Where I should have been frightened, fear had somehow disappeared. He seemed instead like an angel to my dying eyes, an angel who had come to rescue me.

"You're dying, mon ami, but I can help you if you're willing to pay the price." How had he read my mind? He was offering me a chance to salvage the life that was slowly fading out of me? I wanted to live and pay those bastards back more than anything in the world. But what did he mean by "pay the price"?

He ruffled his curls, "I can help you get vengeance, or better still, give you to the tools to get your vengeance. And you will have eternal life or eternal life as I know it. It will be both rewarding and a curse, but I think you would find it worth your while. You could even make those barbarians pay.
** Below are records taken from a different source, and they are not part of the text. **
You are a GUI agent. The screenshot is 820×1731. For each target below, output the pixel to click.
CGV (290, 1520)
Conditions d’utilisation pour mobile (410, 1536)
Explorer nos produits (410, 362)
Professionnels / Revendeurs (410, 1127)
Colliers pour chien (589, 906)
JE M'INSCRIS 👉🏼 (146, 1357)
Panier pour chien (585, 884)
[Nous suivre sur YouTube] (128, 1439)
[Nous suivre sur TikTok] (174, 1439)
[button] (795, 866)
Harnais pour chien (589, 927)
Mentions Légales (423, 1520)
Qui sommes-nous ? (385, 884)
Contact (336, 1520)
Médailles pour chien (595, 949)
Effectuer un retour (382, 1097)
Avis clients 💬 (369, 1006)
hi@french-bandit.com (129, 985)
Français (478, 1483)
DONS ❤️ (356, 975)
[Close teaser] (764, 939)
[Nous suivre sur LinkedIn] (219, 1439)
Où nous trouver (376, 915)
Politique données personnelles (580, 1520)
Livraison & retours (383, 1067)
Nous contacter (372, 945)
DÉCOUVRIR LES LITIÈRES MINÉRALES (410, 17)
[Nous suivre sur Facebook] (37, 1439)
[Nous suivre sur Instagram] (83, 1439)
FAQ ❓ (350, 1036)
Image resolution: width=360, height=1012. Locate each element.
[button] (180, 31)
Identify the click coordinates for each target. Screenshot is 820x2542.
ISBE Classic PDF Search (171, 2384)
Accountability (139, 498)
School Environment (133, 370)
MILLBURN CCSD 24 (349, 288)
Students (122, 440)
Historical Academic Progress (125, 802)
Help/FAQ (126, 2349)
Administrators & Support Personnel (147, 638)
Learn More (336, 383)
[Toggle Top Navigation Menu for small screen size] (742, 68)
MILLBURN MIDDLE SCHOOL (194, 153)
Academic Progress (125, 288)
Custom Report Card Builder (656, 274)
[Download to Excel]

But I need your consent: you must be ready to accept the consequences of your choice."

"Price?" "Choice?" What did he mean? All I knew for certain was that my life was bleeding out of me and I didn't want to die. I didn't know what he planned to do, but I nodded my consent. I think he knew all along that he'd have my consent, whatever he chose to do. I was half dead, and this beautiful angel in the half-lit alley was offering me my life, and what I wanted the most--a way to avenge Julie. I was all for that, if I could truly have it, I didn't even stop to consider what that price might be.

"I'll have to be careful, he's almost dead" he muttered to himself, and picked up my dying body like I was a child, and held me. Suddenly I felt something sharp sticking into my neck. Even if I'd known at the time that he was draining my blood, I was too far gone to care. I didn't have the strength to fight him. And I wouldn't have cared if he was the Devil himself. I was not about to let those scumbags get away with Julie's rape and murder if I could. I was dying and he was offering me a chance to live.

Suddenly he propped me up, and then bit his own wrist. "Drink," he urged and pushed his wrist to my mouth. What he asked seemed strange and I turned my head from him. He was insistent, telling me I had to drink or I'd die, so I gave in and began to suck the blood pouring from his wrist.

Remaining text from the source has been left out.